La personalidad de Sandra, a quien sus amigos y jefes llaman “Bichota” por su afición a cantar canciones de Karol G, resalta en el programa. Su vida cotidiana es bastante singular, ya que trabaja como ama de llaves para una familia adinerada en Paine desde hace nueve años. En este rol, no solo se encarga de las tareas del hogar, sino que también organiza a todos los empleados de la casa, lo que incluye a quienes se encargan de la limpieza, la cocina, el mantenimiento de la piscina y el cuidado de los diez perros de la familia, a quienes considera como parte de su propia familia.
“Llegué a ellos hace años cuando era su asesora del hogar, les gustó mi desempeño y me ofrecieron hacerme cargo de la casa completa”, explicó Sandra, quien se siente muy valorada en su trabajo. A pesar de las exigencias de su empleo, ella lo describe como un sueño, comparándolo con estar en una película donde un embajador se fija en ti.

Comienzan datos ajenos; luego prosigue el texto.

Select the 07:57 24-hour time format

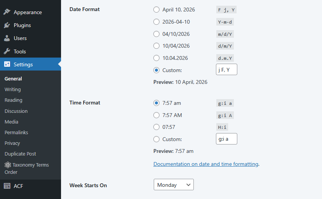click(156, 127)
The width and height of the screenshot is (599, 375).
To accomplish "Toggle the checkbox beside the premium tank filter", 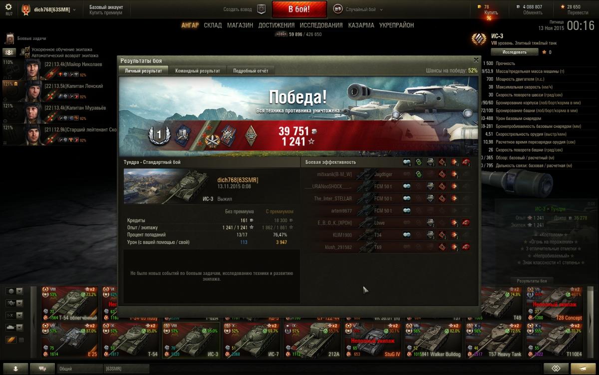I will coord(21,340).
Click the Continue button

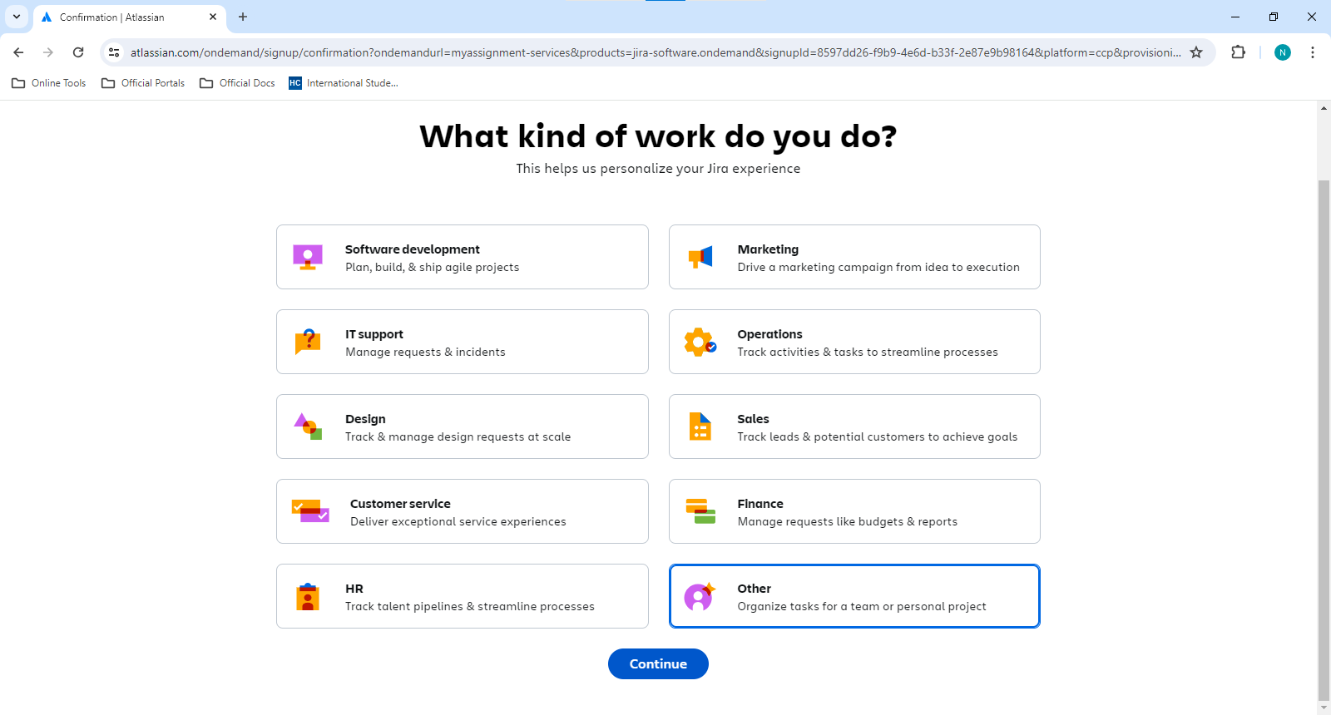(658, 663)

Sandra también compartió que sus jefes fueron los primeros en enterarse de su decisión de participar en el reality, incluso antes que su propio esposo. “Tengo una afición a los realities, siempre soñé estar en uno. Y como mis cabros están grandes ahora, me lancé”, confesó. Aseguró que sus jefes la apoyaron en su decisión, convencidos de que su personalidad es ideal para la televisión, y le aconsejaron que dejara a alguien de confianza en su puesto mientras dura su participación en el programa.